Retype every entry precisely and keep each line whole.

Data to examine:
Start of Block

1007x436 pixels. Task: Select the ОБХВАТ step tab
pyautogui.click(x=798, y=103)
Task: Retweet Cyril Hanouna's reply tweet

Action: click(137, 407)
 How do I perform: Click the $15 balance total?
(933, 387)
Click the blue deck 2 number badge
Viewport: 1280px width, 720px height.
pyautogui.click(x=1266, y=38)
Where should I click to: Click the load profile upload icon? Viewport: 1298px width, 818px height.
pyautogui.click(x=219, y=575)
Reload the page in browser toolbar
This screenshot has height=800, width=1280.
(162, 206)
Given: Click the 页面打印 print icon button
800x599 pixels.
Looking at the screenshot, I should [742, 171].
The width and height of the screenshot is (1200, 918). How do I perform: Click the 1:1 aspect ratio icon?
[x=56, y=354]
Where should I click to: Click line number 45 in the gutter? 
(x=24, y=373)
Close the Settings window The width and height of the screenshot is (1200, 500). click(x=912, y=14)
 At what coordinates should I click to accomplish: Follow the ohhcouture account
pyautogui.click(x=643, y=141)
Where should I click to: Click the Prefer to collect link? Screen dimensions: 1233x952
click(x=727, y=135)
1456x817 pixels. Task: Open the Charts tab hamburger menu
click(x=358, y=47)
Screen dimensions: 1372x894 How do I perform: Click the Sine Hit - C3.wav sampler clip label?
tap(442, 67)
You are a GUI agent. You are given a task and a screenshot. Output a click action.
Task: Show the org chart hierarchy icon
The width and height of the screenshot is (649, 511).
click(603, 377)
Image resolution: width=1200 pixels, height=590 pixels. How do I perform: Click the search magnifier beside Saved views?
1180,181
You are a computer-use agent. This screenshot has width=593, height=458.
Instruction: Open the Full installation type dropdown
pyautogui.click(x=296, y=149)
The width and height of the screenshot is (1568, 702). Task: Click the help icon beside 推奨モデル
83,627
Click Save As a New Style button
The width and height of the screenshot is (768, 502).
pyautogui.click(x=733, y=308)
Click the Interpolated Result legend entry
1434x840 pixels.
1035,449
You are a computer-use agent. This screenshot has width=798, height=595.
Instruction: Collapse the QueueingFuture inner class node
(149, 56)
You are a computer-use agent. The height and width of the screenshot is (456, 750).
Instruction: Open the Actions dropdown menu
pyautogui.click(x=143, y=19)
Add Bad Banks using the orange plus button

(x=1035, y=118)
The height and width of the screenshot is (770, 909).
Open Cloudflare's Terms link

End of Block

Your solution:
1007x436 pixels. Task: Select the ОБХВАТ step tab
pyautogui.click(x=798, y=103)
Task: Retweet Cyril Hanouna's reply tweet

Action: click(137, 407)
 How do I perform: Click the $15 balance total?
(933, 387)
Click the blue deck 2 number badge
Viewport: 1280px width, 720px height.
pyautogui.click(x=1266, y=38)
Where should I click to: Click the load profile upload icon? Viewport: 1298px width, 818px height.
pyautogui.click(x=219, y=575)
Reload the page in browser toolbar
This screenshot has height=800, width=1280.
(162, 206)
Given: Click the 页面打印 print icon button
800x599 pixels.
Looking at the screenshot, I should [742, 171].
The width and height of the screenshot is (1200, 918). How do I perform: Click the 1:1 aspect ratio icon?
[x=56, y=354]
Where should I click to: Click line number 45 in the gutter? 
(x=24, y=373)
Close the Settings window The width and height of the screenshot is (1200, 500). click(x=912, y=14)
 At what coordinates should I click to accomplish: Follow the ohhcouture account
pyautogui.click(x=643, y=141)
Where should I click to: Click the Prefer to collect link? Screen dimensions: 1233x952
click(x=727, y=135)
1456x817 pixels. Task: Open the Charts tab hamburger menu
click(x=358, y=47)
Screen dimensions: 1372x894 How do I perform: Click the Sine Hit - C3.wav sampler clip label?
tap(442, 67)
You are a GUI agent. You are given a task and a screenshot. Output a click action.
Task: Show the org chart hierarchy icon
The width and height of the screenshot is (649, 511).
click(603, 377)
Image resolution: width=1200 pixels, height=590 pixels. How do I perform: Click the search magnifier beside Saved views?
1180,181
You are a computer-use agent. This screenshot has width=593, height=458.
Instruction: Open the Full installation type dropdown
pyautogui.click(x=296, y=149)
The width and height of the screenshot is (1568, 702). Task: Click the help icon beside 推奨モデル
83,627
Click Save As a New Style button
The width and height of the screenshot is (768, 502).
pyautogui.click(x=733, y=308)
Click the Interpolated Result legend entry
1434x840 pixels.
1035,449
You are a computer-use agent. This screenshot has width=798, height=595.
Instruction: Collapse the QueueingFuture inner class node
(149, 56)
You are a computer-use agent. The height and width of the screenshot is (456, 750).
Instruction: Open the Actions dropdown menu
pyautogui.click(x=143, y=19)
Add Bad Banks using the orange plus button

(x=1035, y=118)
The height and width of the screenshot is (770, 909).
Open Cloudflare's Terms link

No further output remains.